[Exercise prompt]: Print the listing in full, exactly as it stands.
■ ■ ■ ■
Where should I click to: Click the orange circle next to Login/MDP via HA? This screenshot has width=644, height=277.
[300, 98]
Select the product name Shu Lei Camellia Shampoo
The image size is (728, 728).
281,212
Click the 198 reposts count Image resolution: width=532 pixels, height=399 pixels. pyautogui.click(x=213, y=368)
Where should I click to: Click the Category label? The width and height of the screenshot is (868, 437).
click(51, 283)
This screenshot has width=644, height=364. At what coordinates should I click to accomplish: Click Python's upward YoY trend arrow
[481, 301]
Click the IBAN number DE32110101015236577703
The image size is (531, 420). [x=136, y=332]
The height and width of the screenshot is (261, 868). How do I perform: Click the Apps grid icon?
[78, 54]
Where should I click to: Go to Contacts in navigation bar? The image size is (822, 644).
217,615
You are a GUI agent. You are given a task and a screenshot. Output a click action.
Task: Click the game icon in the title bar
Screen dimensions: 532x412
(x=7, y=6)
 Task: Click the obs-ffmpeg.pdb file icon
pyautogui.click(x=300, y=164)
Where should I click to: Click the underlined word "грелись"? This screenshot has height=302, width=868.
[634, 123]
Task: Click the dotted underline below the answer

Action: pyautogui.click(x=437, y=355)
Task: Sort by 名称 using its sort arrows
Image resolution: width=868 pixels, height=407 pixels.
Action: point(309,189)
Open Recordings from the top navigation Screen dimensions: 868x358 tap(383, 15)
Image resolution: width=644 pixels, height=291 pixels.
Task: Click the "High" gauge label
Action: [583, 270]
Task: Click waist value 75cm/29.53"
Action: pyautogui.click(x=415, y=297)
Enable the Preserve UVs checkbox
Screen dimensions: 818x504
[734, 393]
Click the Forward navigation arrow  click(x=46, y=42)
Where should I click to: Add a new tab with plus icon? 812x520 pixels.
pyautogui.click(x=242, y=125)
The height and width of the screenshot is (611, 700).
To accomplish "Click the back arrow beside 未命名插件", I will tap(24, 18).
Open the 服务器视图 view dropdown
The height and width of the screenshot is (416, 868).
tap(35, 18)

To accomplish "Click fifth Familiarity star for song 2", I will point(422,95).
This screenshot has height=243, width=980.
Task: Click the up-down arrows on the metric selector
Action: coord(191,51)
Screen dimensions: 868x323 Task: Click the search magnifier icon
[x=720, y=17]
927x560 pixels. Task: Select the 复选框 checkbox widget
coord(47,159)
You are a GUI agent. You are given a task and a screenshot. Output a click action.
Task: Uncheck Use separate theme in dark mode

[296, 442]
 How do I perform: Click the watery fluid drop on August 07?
■ ■ ■ ■
[Solution below]:
Where should I click to: Click the orange circle next to Login/MDP via HA? This screenshot has width=644, height=277.
[300, 98]
Select the product name Shu Lei Camellia Shampoo
The image size is (728, 728).
281,212
Click the 198 reposts count Image resolution: width=532 pixels, height=399 pixels. pyautogui.click(x=213, y=368)
Where should I click to: Click the Category label? The width and height of the screenshot is (868, 437).
click(51, 283)
This screenshot has width=644, height=364. At what coordinates should I click to accomplish: Click Python's upward YoY trend arrow
[481, 301]
Click the IBAN number DE32110101015236577703
The image size is (531, 420). [x=136, y=332]
The height and width of the screenshot is (261, 868). How do I perform: Click the Apps grid icon?
[78, 54]
Where should I click to: Go to Contacts in navigation bar? The image size is (822, 644).
217,615
You are a GUI agent. You are given a task and a screenshot. Output a click action.
Task: Click the game icon in the title bar
Screen dimensions: 532x412
(x=7, y=6)
 Task: Click the obs-ffmpeg.pdb file icon
pyautogui.click(x=300, y=164)
Where should I click to: Click the underlined word "грелись"? This screenshot has height=302, width=868.
[634, 123]
Task: Click the dotted underline below the answer

Action: pyautogui.click(x=437, y=355)
Task: Sort by 名称 using its sort arrows
Image resolution: width=868 pixels, height=407 pixels.
Action: point(309,189)
Open Recordings from the top navigation Screen dimensions: 868x358 tap(383, 15)
Image resolution: width=644 pixels, height=291 pixels.
Task: Click the "High" gauge label
Action: [583, 270]
Task: Click waist value 75cm/29.53"
Action: pyautogui.click(x=415, y=297)
Enable the Preserve UVs checkbox
Screen dimensions: 818x504
[734, 393]
Click the Forward navigation arrow  click(x=46, y=42)
Where should I click to: Add a new tab with plus icon? 812x520 pixels.
pyautogui.click(x=242, y=125)
The height and width of the screenshot is (611, 700).
To accomplish "Click the back arrow beside 未命名插件", I will tap(24, 18).
Open the 服务器视图 view dropdown
The height and width of the screenshot is (416, 868).
tap(35, 18)

To accomplish "Click fifth Familiarity star for song 2", I will point(422,95).
This screenshot has height=243, width=980.
Task: Click the up-down arrows on the metric selector
Action: coord(191,51)
Screen dimensions: 868x323 Task: Click the search magnifier icon
[x=720, y=17]
927x560 pixels. Task: Select the 复选框 checkbox widget
coord(47,159)
You are a GUI agent. You are given a task and a screenshot. Output a click action.
Task: Uncheck Use separate theme in dark mode

[296, 442]
 How do I perform: Click the watery fluid drop on August 07?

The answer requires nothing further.